Türkiye’de Şanlı Urfa, Antep, Kahraman Maraş gibi bölgelerde insanlar önce sel suları ile boğuştu, ondan 2 hafta sonra da acayip sıcaklarla müthiş yoğun geçecek olan yangın mevsimi başlayacaktı zaten. 

 

Ama Mayıs ayında asıl “yangın” İstanbul’un tam orta yerinde, Taksim’de, Gezi Parkı’nda meydana geldi. Yakılan naylon çadırlar hemen söndürülmüş olsa da, o yangının parlak alevi tüm Türkiye’den de dünyanın hemen her yerinden de net şekilde görüldü.

 

Taksim Meydanı Yayalaştırma Projesi için kanunsuz bir şekilde gezi parkındaki ağaçları dozerlerle kaldıran özel şirketler İstanbullulardan beklemedikleri bir tepki ile karşılaşıyor, bu sefer polisin sıktığı gazla dağılmayan insanlar parktan ayrılmayıp, parkın tam ortasına çadırlarını kuruyorlardı.

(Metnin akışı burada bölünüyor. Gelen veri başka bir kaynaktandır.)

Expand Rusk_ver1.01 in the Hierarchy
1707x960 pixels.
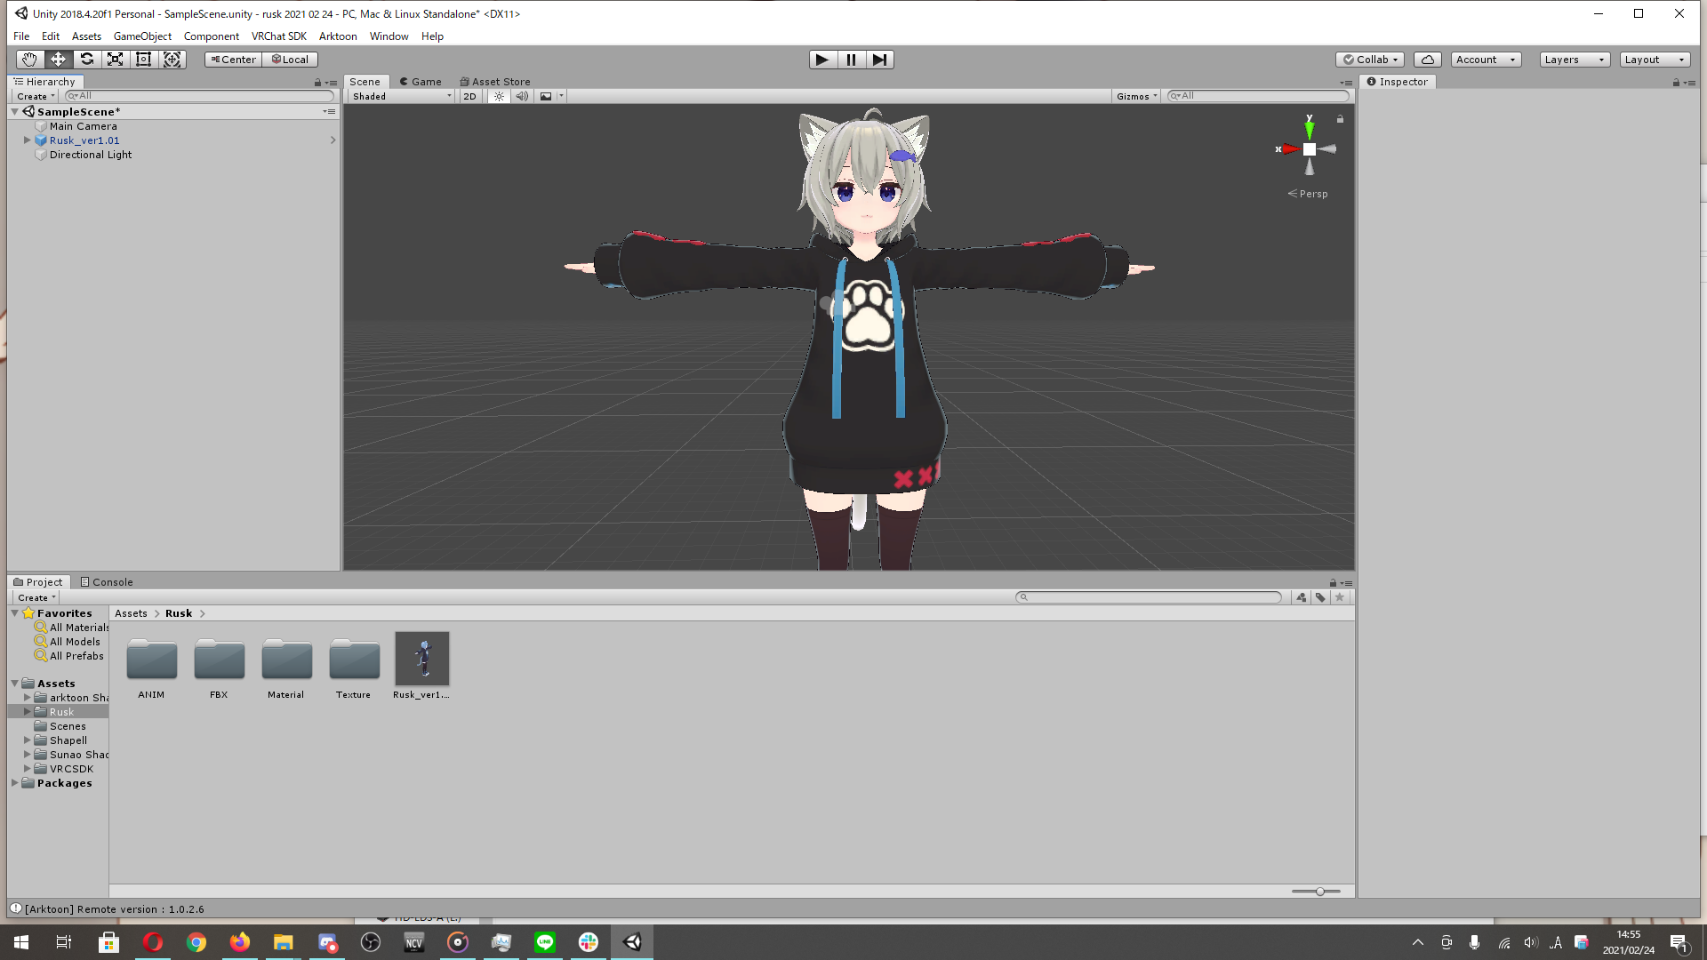coord(27,141)
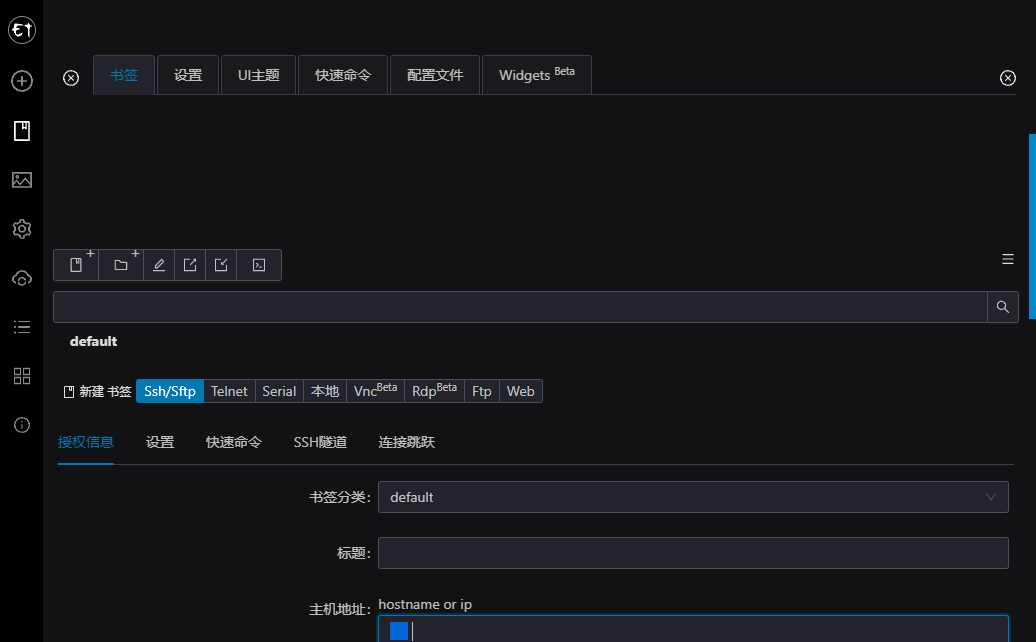
Task: Click the 标题 input field
Action: (x=692, y=553)
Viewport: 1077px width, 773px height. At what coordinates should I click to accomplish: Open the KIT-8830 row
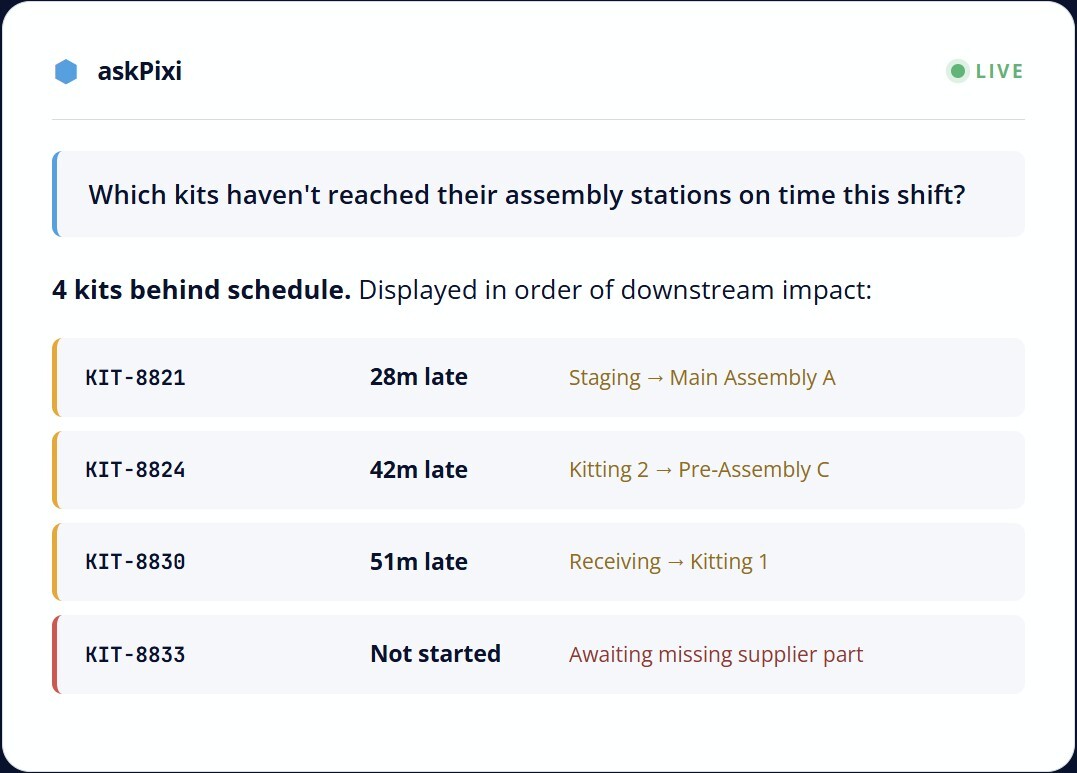coord(538,562)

Gece baskınları ile çadırları yakılan gençlerin durumu televizyonlarda penguen belgeselleri ile otosansürlenirken, sosyal medya üzerinden olup bitenlerden ânında haberdar olan yüzbinlerce İstanbullu ve sonra da milyonlarca Türkiyeli, sokaklara iniyordu.

Başbakan ise bildiğini söylemeye devam ediyordu.

***

Ayın Sözü:

"Siyasi şehvetlerden birazcık arınarak, bir adım geri çekilerek daha sakin bir yerden ve gündelik hayatın ihtiyaç ve taleplerinden konuşmak gibi bir döneme ihtiyacımız var gibi görünüyor."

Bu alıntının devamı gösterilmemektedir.